UCF STIG Viewer Logo

IBM RACF OPERAUDIT SETROPTS value must set to OPERAUDIT.


Overview

Finding ID Version Rule ID IA Controls Severity
V-223694 RACF-ES-000470 SV-223694r853600_rule Medium
Description
Misuse of privileged functions, either intentionally or unintentionally by authorized users, or by unauthorized external entities that have compromised information system accounts, is a serious and ongoing concern and can have significant adverse impacts on organizations. Auditing the use of privileged functions is one way to detect such misuse and identify the risk from insider threats and the advanced persistent threat.
STIG Date
IBM z/OS RACF Security Technical Implementation Guide 2022-12-14

Details

Check Text ( C-25367r514770_chk )
From the ISPF Command Shell enter:
SETRopts List

If the OPERAUDIT value is listed as one of the ATTRIBUTES, this is not a finding.

If the OPERAUDIT value is not listed as one of the ATTRIBUTES, this is a finding.
Fix Text (F-25355r514771_fix)
NOTE: The RACF AUDITOR attribute is required in order to specify SETROPTS OPERAUDIT and also to display the OPERAUDIT attribute with the SETROPTS LIST command.

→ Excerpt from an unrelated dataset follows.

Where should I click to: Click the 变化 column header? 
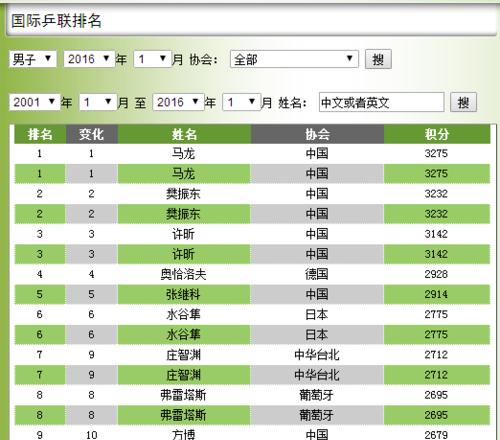[x=92, y=134]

Configure the OPERAUDIT SETROPTS value to be set to OPERAUDIT. This specifies that RACF logs all actions such as accesses to resources and commands for a user who has operations or group operations attribute.

Evaluate the impact associated with implementation of the control option. Develop a plan of action to implement the control option as specified in the example below:

The RACF Command SETR LIST will show the status of RACF Controls including a list of ATTRIBUTES.

Logging of all actions, such as accesses to resources and commands, allowed only because a user has the OPERATIONS or group-OPERATIONS attribute is activated with the command SETR OPERAUDIT.